■ Given request ■
Change "product card" to "product page" in the lines starting with the one containing "Open Пряники Классические 400г product card" and going on through the one containing "click(x=141, y=587)", and leave everything else unchanged. Return only those lines, without the pictures.

■ Provided records ■
****

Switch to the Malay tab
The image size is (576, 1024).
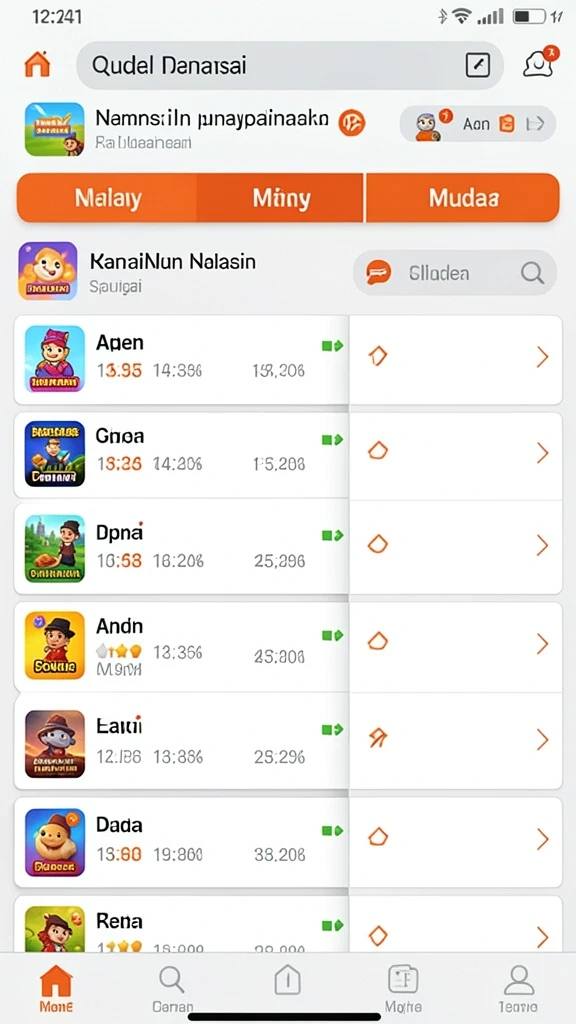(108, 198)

****

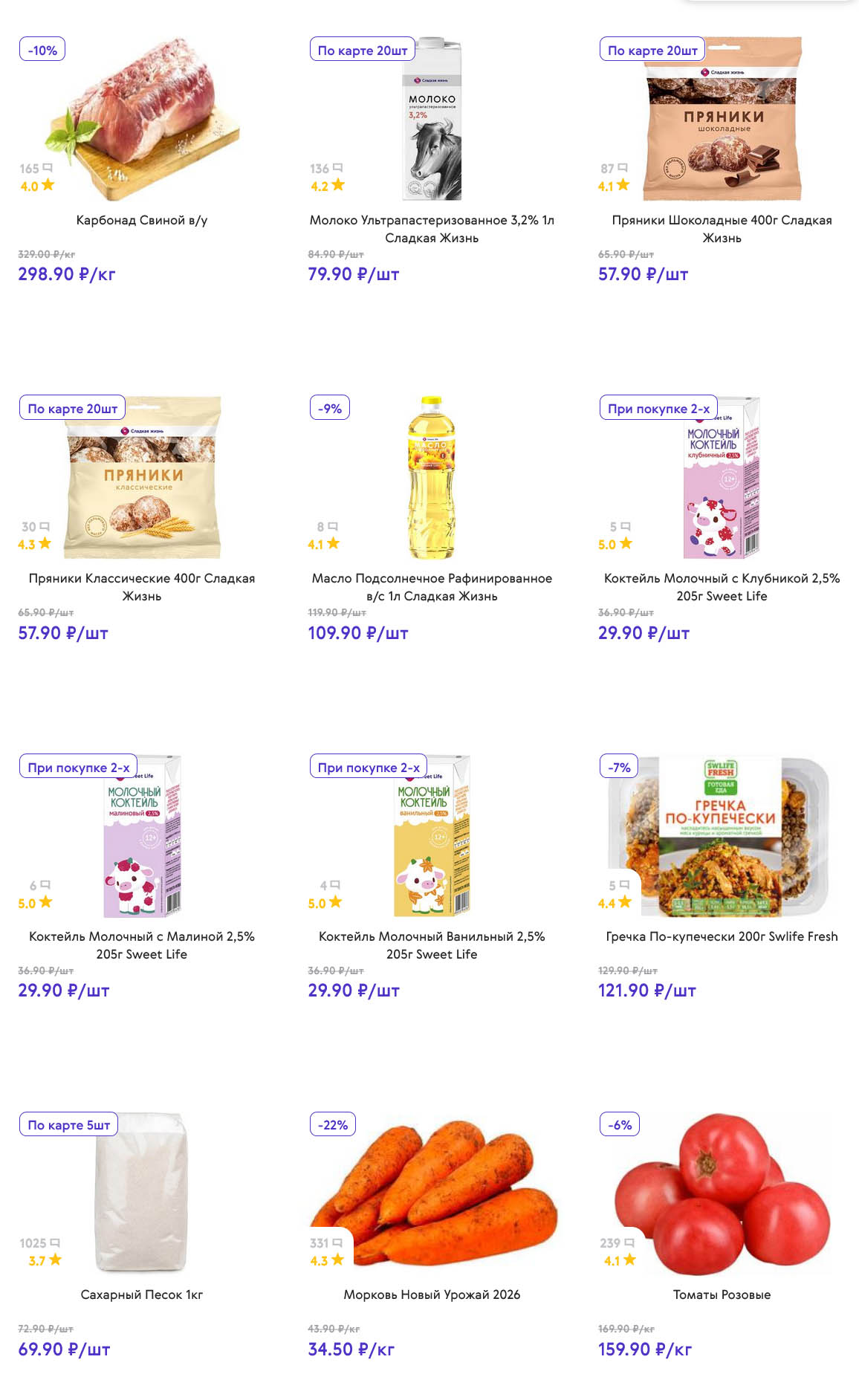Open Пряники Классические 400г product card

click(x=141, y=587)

****

■ Written response ■
Open Пряники Классические 400г product page

click(x=141, y=587)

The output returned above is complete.